Seeking a Quiet Place

Monday wasn’t a good day.

I honestly was not sure if I would write about Boston or if I would proceed with business as usual, but I think I need to take a moment to stop and reflect.

I spent most of Monday in a programming haze and didn’t come up for air until 4pm when I flipped on the radio and heard everything. The little red haired girl had a similar day, getting work done for the church and running all over town, so it ended up being me who first told her. As we listened to Brian Williams later in the evening it was clear that although the death toll was comparatively low to some of the other horrible events we’ve seen (even in the last year) that wasn’t the true cost. The tales of amputations and lacerations brought to mind bombings in another part of the world, not something that was supposed to happen here.

Not that this should be happening anywhere.

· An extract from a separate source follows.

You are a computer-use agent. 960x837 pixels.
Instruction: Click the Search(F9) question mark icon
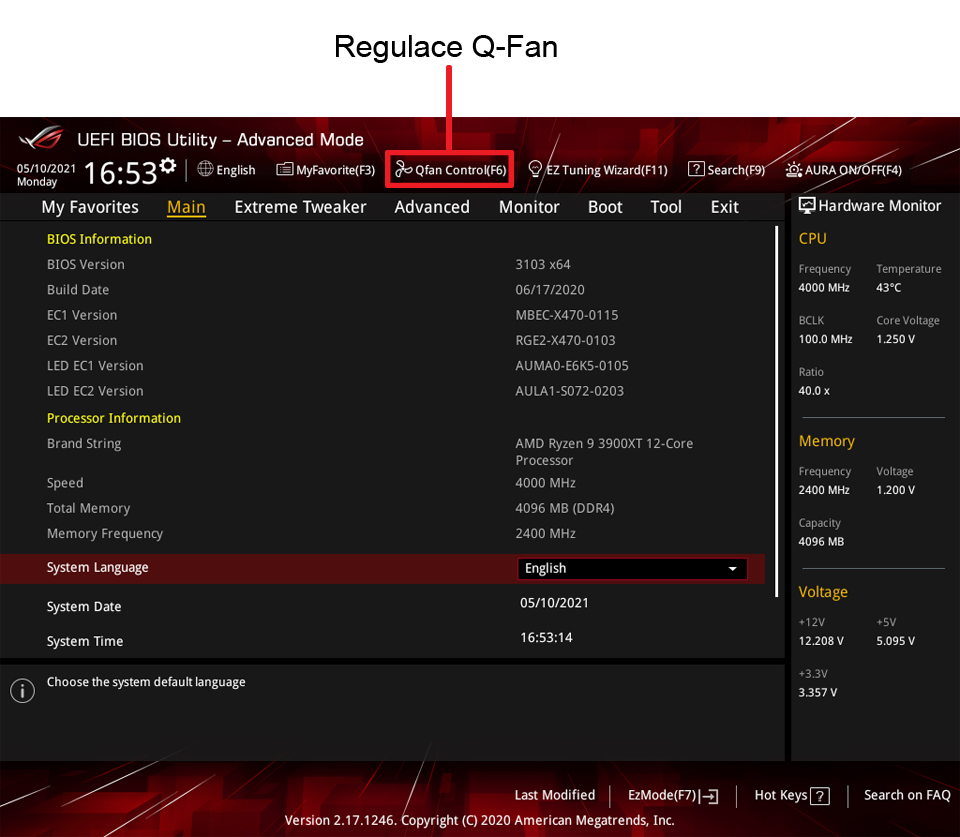tap(696, 170)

Frankly I feel a little ashamed. Jo Eberhardt in Australia wrote a beautiful peace on how events like this affected her and how she moves forward. I’m not sure I’d have the same reaction to a bombing in Australia, let alone the Middle East, or Syria. Well, maybe now that I have some friends and fellow bloggers in those parts of the world, but I’m not going to pretend I’m always paying attention.

Dedicated NPR listener that I am, I tend to switch to music if the topics become too serious on my drive to and from work, and I tend mainly to focus on technology stories, supreme court cases, or politics. I don’t watch the nightly news, ostensibly because I am working on “the book” or spending time with the wife. But the truth is, I don’t want to depress myself after a long day at work.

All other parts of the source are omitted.